2011 yılında özellikle donanmasına esir denilen Türk ordusu, donanmasını 2023 yılında bütün ihtişamıyla Boğaz’dan geçirdi. Kimimiz sahilde kimimiz TV’de kimimiz Vahdettin Köşkü’nde izledik!
Tarihin tuhaf cilveleri…
O günkü her şey her zaman olduğu gibi tesadüf değildi. Boğaz’dan geçen güçlü bir donanma önce egemenliğimizin ardından uluslarası barışın teminatıdır. Montrö’yü biz böyle kazandık.
Yüz yıl önce Mustafa Kemal’in dehası sayesinde Marmara’ya hapsedemedikleri donanmanın komutanlarını yüz yıl sonra FETÖ marifetiyle Hasdal’a hapsettiler.
Mustafa Kemal’in Montrö Sözleşmesi’nin imzalanması dolayısıyla Tevfik Rüştü Aras’a çektiği tebrik telgrafını çarpıtan tescilli FETÖ’cü Mustafa Armağan, Montrö’nün tartışmaya açıldığı sırada fırsat bu fırsat kendini parçalayıp FETÖ usulü yalanları sıralamıştı.
Aynen şunları söylemişti:
“28. maddeye göre Montrö bal gibi feshedilir. Topunuz gelin. ABD’nin Montrö’de imzası yoktur, taraf değildir.”
İşte bu kadar… Mesele çıkarlarımız için Montrö’yü feshetmek değil.

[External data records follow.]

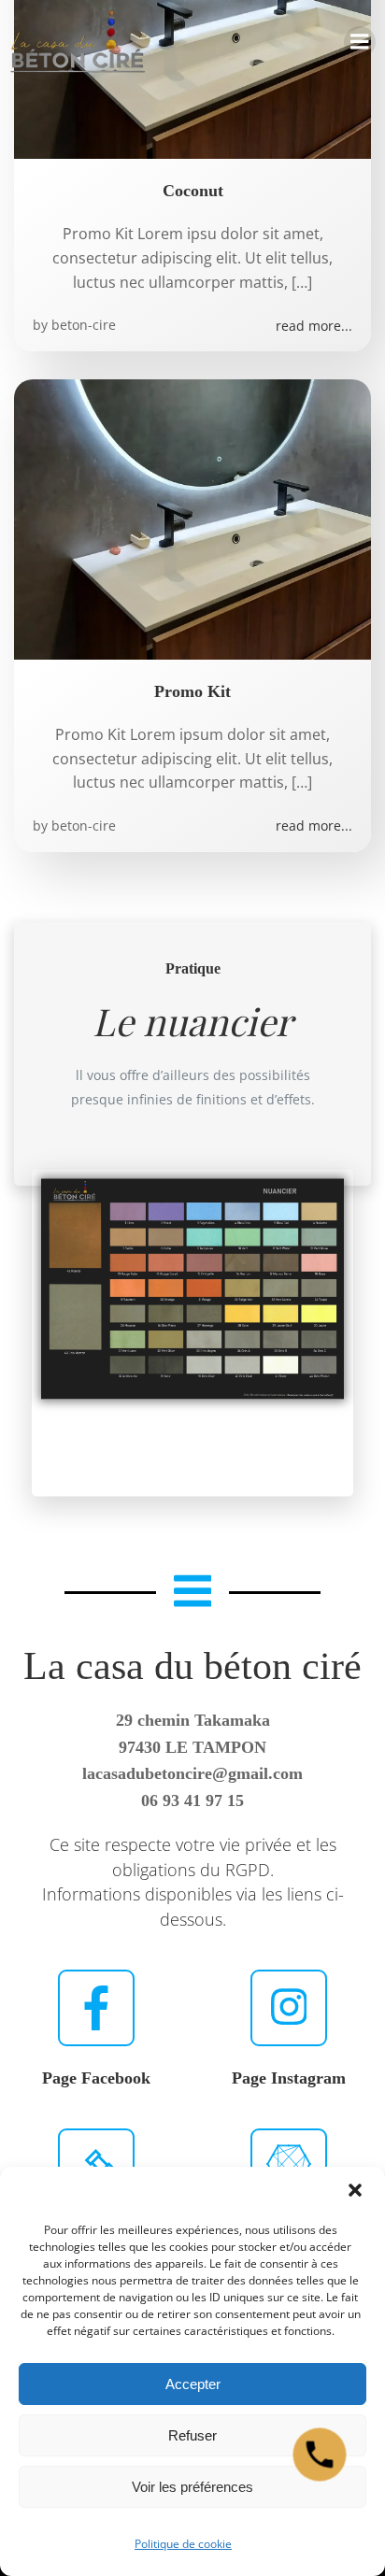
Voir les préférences (192, 2487)
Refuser (192, 2435)
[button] (355, 2192)
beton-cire (83, 325)
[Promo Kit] (192, 517)
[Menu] (360, 42)
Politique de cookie (183, 2544)
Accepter (193, 2384)
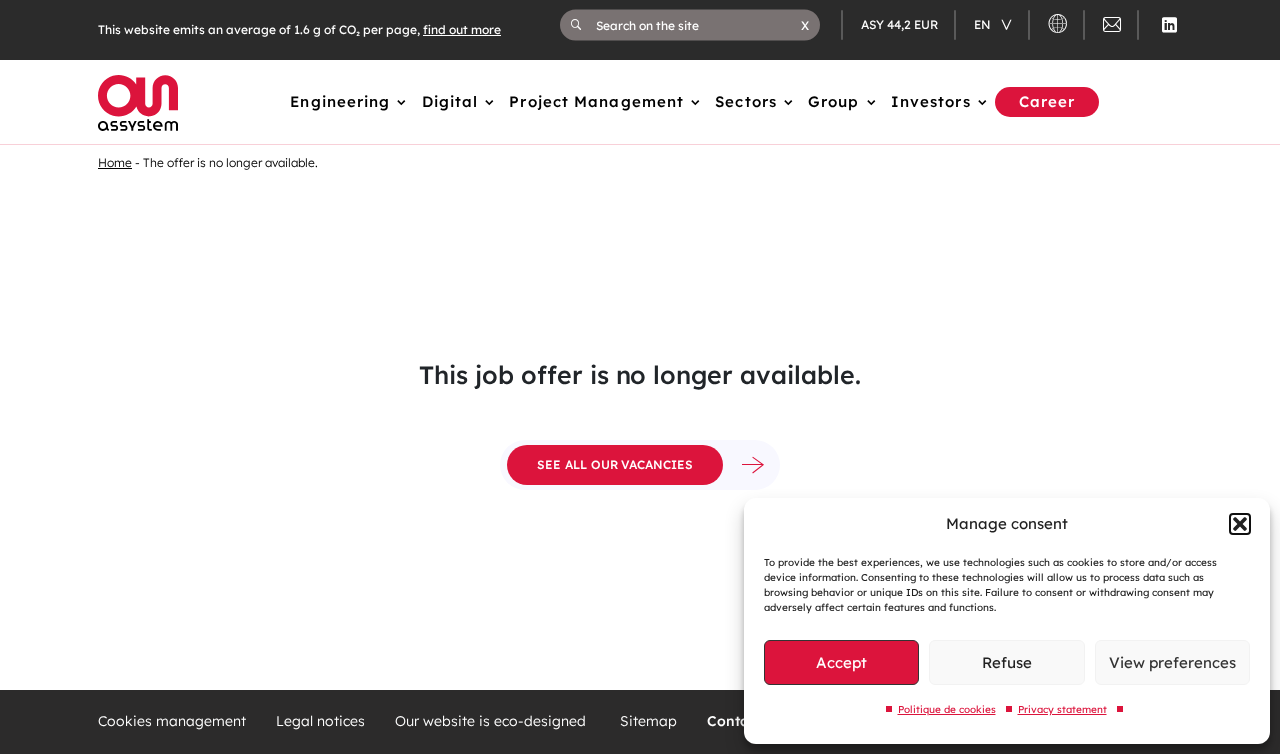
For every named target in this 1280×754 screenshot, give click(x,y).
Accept (841, 662)
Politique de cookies (947, 709)
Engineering (340, 101)
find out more (462, 29)
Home (115, 162)
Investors (931, 101)
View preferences (1172, 662)
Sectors (746, 101)
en (984, 24)
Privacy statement (1062, 709)
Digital (450, 101)
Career (1047, 101)
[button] (1240, 524)
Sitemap (648, 721)
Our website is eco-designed (492, 721)
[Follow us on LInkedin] (1169, 25)
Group (834, 101)
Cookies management (172, 721)
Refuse (1007, 662)
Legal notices (320, 721)
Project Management (596, 101)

Mesele ABD’nin çıkarının ne olduğudur. FETÖ beslemeleri de görüldüğü gibi her zamanki gibi ona göre tavır alacaktır.
Ne diyelim? Amiralleri içeri almakta gecikmeyen ama FETÖ’ye Haşhaşi denmesinden rahatsız olmuş, kitapları yıllarca FETÖ’nün terörist yetiştirdiği hücrelerinde okutulmuş birini konuşturanlar utansın.
Boğazlardaki Türk hakimiyetinin önemini her geçen gün daha iyi anlıyoruz. TV’lere çıkıp güya Batı’nın binbir şeytani oyunundan söz edenler, ABD’nin Gürcistan, Ukrayna, Suriye gibi ülkelerde yediği haltların nelere yol açacağını ve bunu neyin engellediğini anlatmazlar.
Ne demiştik?
ABD’nin imzası yoksa onlar da yoktur! Her fikrin, her beyanın altında ABD imzası olması şarttır.
Herkes emirleri kendi emir-komuta merkezinden alıyor.